British troops have pulled out of an Afghan town which has been a centre of Taleban insurgency in recent months.
A peace deal has been brokered by local elders
The change in tactics at Musa Qala, a district centre in southern Helmand province, follows a ceasefire brokered by tribal elders with Taleban fighters.
The elders will install their own police to maintain security in return for the Taleban also leaving the town.
Meanwhile, Nato says US-led forces have killed a Taleban commander and 15 other militants in Uruzgan province.
Nato said an American aircraft dropped three bombs on a compound in the Khod Valley, killing militants who it said had previously conducted ambush attacks on Afghan and Nato forces. It did not name the commander.
Hundreds of people have been killed, mainly in the south and east of Afghanistan, as violence has worsened between insurgents and Nato-led and Afghan forces this year.
'Seed of hope'
The area around Musa Qala has seen some of the most intense fighting over the summer.
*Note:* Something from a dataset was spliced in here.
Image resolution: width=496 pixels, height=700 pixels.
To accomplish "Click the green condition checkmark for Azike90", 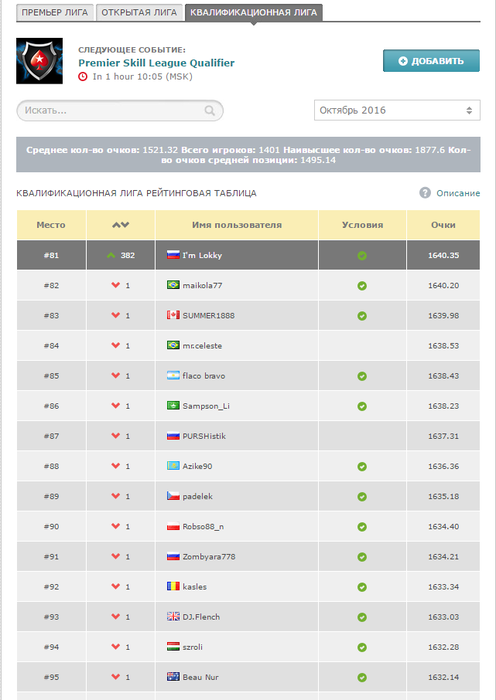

Of 29 British soldiers who have died in Helmand province over the past two months, eight were killed in Musa Qala.
The BBC's Alastair Leithead in Helmand province says the decision to deploy British soldiers to remote town centres to defend small government compounds has stretched resources.
He says soldiers have been besieged by determined and fearless Taleban fighters and commanders have been looking for a face-saving way to redeploy troops almost ever since they discovered an enemy stronger than they expected.
British military commanders are not using the term "ceasefire" in connection with the deal at Musa Qala.
But Lt Col Andy Price said the move was a "seed of hope" which the army would "like to build on".
"We certainly won't do anything in order to disrupt what we hope is an enduring Afghan solution. If it works we'll be very pleased," he said, in his role as UK taskforce spokesman.
He said it was hoped that similar deals could be made elsewhere.
Town 'in ruins'
The provincial police chief of Helmand, Gen Mohammad Nabi Malakhel, told the BBC the Afghan government's writ still ran in the Musa Qala area.
He pointed out that the district's police chief and administrative head were still in place and the Afghan flag was flying above government buildings in the district.
Gen Malakhel said Nato troops could be called back into the area within 30 minutes.
One resident of Musa Qala, Haji Sarfaraz, told the BBC's Pashto Service that life was now returning to normal there.
"There was no business activity before, everything was in ruins, the locals were fed up, some were forced to flee," he said.
"Now they are again being given the opportunity to get on with their business. There is no fighting any more and calm has returned." Our correspondent says the withdrawal of British troops is a "significant step".
But it remains to be seen if the elders are strong enough to maintain security in the town and whether the change in tactics represents a major breakthrough, he adds.